Revue Spécialiséé Trimestrielle

MEMOIRE ET PATRIMOINE CULTUREL IMMATERIEL

Issue 43
MEMOIRE ET PATRIMOINE CULTUREL IMMATERIEL

Abederrahmane Ayoub

 

Le débat que nous allons engager sur la base de la réflexion que je vous propose porte, comme l’indique le titre,  d’un côté, sur un mécanisme ou un processus – la mémoire – qui constitue l’une des marques distinctives de l’animal, en général, et de l’homme, en particulier. Il porte, d’un autre côté, sur le patrimoine, mais pas n’importe lequel, le patrimoine culturel immatériel, soit ce vaste fonds de savoir qui n’a pas de limites, qui est tout à la fois ancien et nouveau, et sans lequel la réalité matérielle ne peut survenir, exister et se perpétuer.
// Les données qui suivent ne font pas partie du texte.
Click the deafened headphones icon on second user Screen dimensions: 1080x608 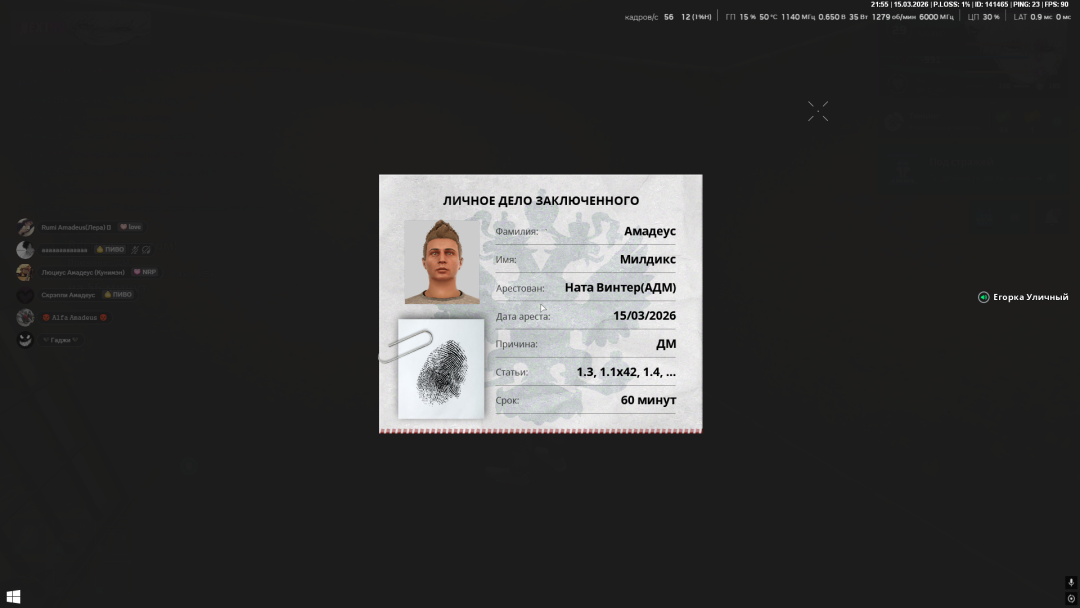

Le rapport entre mémoire et patrimoine immatériel peut, à première vue, paraître une question facile à cerner, elle est en fait complexe et pluridimensionnelle. Sa complexité tient, en premier lieu, au fait que le patrimoine culturel immatériel est, par sa nature même, cognitif, ce qui signifie qu’il ne peut prendre forme que dans la matière, les idées ou la subjectivité. Il n’a de lieu qu’en la mémoire, ce dont il découle cette première équation : mémoire = patrimoine, et vice-versa. En d’autres termes, le patrimoine est une composante essentielle de la mémoire, peut-être même en est-il la composante la plus étendue. Cela explique que certaines de nos études  s’accordent à considérer le patrimoine immatériel comme étant « la mémoire collective cognitive et pratique en tant qu’elle est à la fois actuelle et ancienne. » De ce fait,  ce patrimoine représente, à côté de la composante biologique et nerveuse, la deuxième composante essentielle de l’être humain. Mais, pour ne pas faillir au devoir d’exactitude, nous devons mettre l’accent sur une troisième composante, qui est étroitement liée aux deux autres, celle que l’on appelle : « la coutume ».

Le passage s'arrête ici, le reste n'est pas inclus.